───── Records supplied ─────
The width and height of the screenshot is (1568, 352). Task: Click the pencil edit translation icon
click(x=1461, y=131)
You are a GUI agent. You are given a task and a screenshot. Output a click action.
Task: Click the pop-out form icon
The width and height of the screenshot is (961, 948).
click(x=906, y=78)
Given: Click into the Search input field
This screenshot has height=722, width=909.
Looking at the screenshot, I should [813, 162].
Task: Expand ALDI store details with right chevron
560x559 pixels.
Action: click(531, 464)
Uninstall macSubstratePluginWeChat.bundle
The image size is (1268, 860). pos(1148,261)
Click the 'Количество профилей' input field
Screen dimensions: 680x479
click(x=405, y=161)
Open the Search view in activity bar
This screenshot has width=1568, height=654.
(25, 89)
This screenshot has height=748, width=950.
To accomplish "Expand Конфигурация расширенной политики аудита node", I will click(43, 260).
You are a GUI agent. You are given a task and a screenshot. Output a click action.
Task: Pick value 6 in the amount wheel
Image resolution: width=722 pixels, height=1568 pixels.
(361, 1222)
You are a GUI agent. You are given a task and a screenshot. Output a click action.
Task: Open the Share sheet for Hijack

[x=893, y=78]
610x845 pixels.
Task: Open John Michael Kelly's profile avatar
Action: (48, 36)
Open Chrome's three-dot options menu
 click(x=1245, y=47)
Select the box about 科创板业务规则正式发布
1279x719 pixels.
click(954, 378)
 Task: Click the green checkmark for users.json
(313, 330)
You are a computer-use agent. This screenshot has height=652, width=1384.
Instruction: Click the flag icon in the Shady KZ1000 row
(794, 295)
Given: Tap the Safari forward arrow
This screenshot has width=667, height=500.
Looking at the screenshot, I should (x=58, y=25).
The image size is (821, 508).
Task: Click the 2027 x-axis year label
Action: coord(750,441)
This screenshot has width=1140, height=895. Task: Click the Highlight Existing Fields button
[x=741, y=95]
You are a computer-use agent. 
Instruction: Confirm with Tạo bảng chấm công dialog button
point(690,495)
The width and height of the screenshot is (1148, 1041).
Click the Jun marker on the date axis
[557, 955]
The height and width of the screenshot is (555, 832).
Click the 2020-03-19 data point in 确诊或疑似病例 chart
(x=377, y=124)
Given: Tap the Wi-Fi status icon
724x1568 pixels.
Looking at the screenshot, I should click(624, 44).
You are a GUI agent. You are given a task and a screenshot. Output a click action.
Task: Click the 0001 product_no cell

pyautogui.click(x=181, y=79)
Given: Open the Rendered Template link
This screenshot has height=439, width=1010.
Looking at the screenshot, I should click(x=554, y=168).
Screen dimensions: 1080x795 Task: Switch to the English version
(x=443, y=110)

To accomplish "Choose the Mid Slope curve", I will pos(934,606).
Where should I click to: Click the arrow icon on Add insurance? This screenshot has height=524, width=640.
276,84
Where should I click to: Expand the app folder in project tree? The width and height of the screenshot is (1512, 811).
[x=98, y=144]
─────
=== Aim of the task ===
Taking the listing above line by line, say how many lines include the string "computer", and give only that number.

=== Answer to this problem ===
2